February 25, 2016
Home Equity: a Retirement Resource
The National Council on Aging (NCOA) has redesigned its website providing information for “house rich but cash poor” older people who want to think about tapping their home equity.
Home equity – the house’s market value minus the amount owed on the mortgage – remains a largely unused source of income that many older Americans could be putting toward their medical care or to improve their lives.
Home equity held by Americans age 62 and over reached $5.76 trillion last year – an increase of nearly 30 percent since 2013. A marker of how much of this retirement resource remains untapped is the small number of federally insured reverse mortgages – about 50,000 – that seniors take out every year against the value of their home equity. Reverse mortgages, which are available to homeowners at age 62, are equity loans that do not have to be repaid until the senior permanently leaves their home.
NCOA’s website provides extensive information useful to retirees who want to explore their options for using home equity, including:
- Whether remaining in the house is the right option and tips for doing so.

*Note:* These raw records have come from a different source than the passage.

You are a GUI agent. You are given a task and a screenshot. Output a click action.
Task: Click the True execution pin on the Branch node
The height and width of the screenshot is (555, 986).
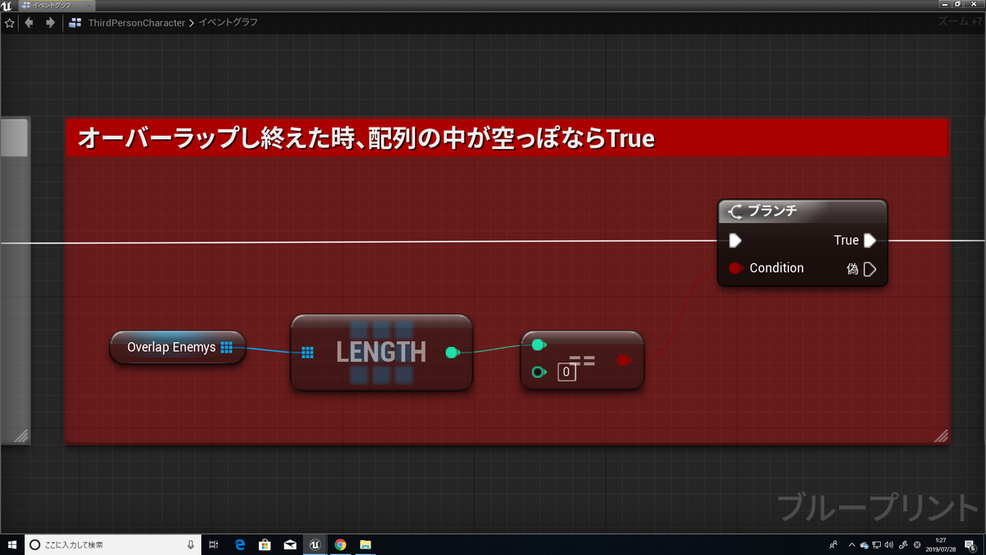[869, 239]
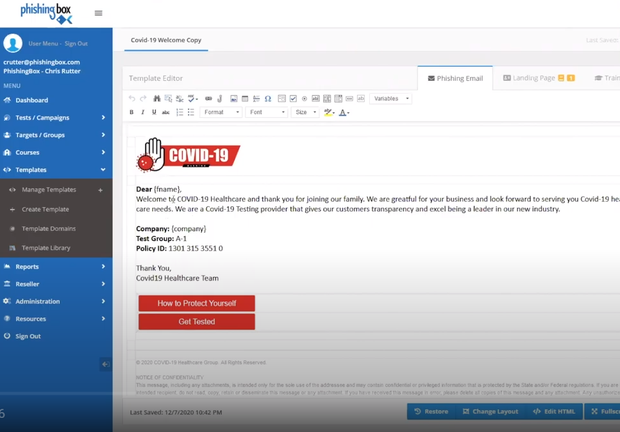Insert a special character using the omega icon
The image size is (620, 432).
tap(267, 98)
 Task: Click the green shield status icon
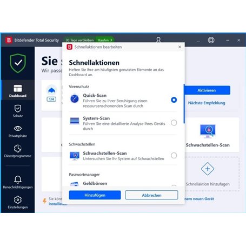click(x=18, y=63)
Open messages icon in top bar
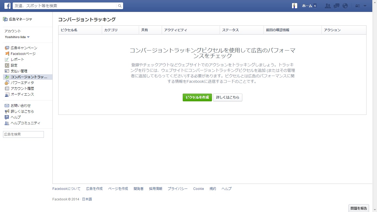 pos(336,6)
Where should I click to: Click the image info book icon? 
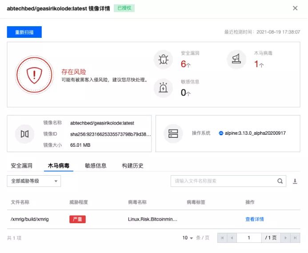pos(24,134)
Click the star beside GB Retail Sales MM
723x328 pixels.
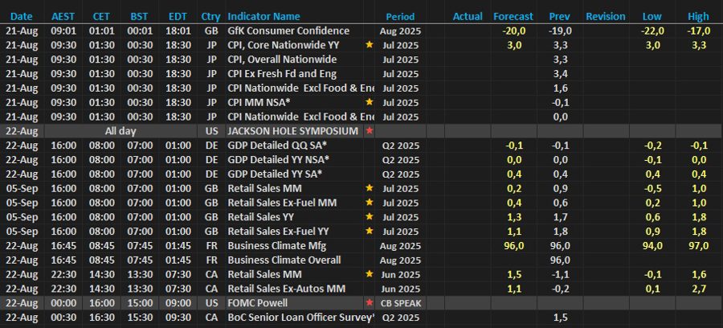pos(369,188)
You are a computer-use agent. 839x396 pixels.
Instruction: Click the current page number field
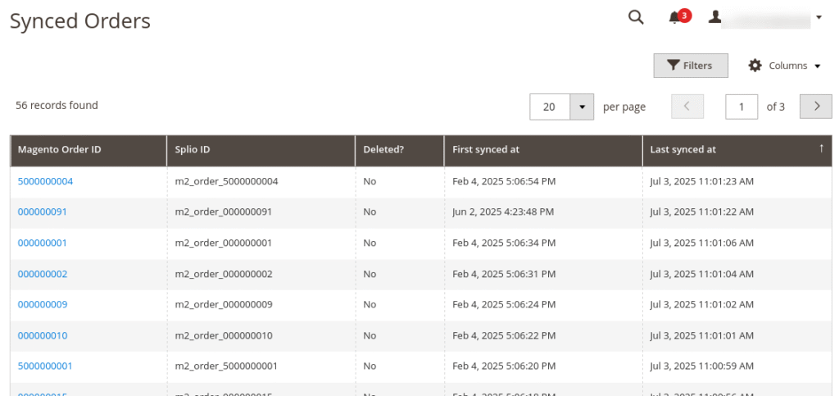tap(741, 107)
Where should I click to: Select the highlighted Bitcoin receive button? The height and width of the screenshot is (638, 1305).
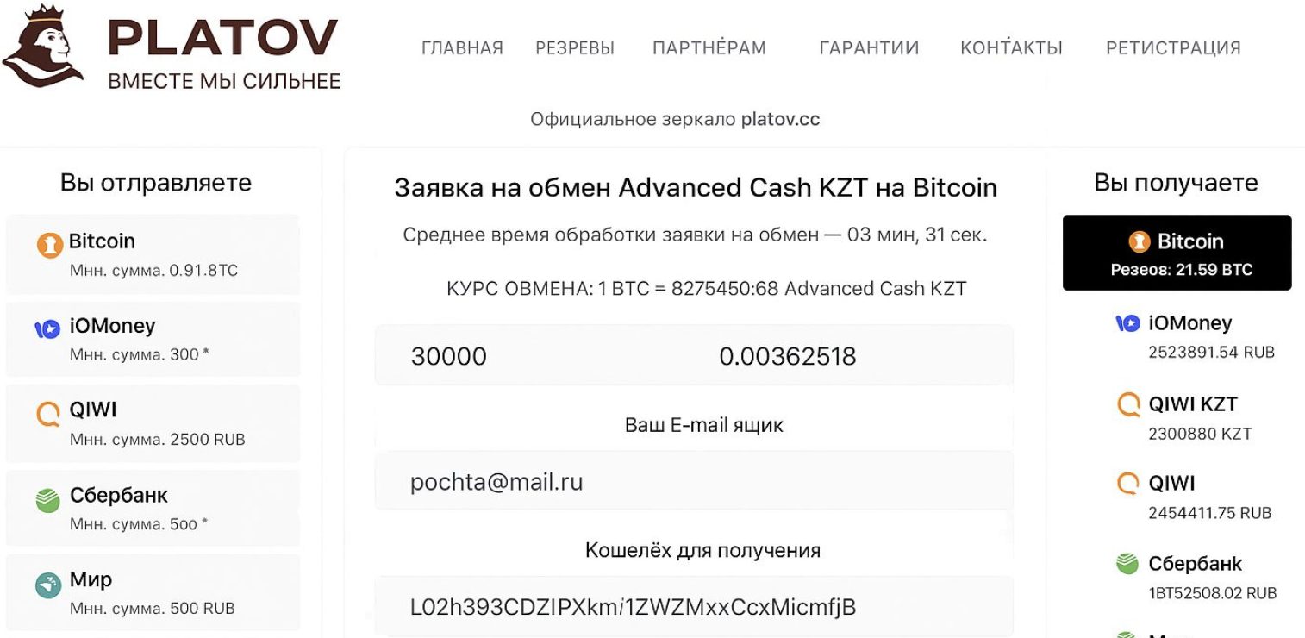[1177, 252]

- A booklet, “Use Your Home to Stay in Your Home” – in English and Spanish.
- How reverse mortgages and the program’s required financial counseling work, including a comparison of the advantages and disadvantages of these and other types of loans.
- Alternative housing, which ranges from living with family to moving into an assisted living community.
Other online information about using home equity:
- A booklet by the Center for Retirement Research, which supports this blog, “Using Your House for Income in Retirement.” This includes a discussion of the considerations for downsizing, as well as reverse mortgages.
- A blog updating readers on rules governing reverse mortgages.
- A reverse mortgage calculator recommended by the NCOA.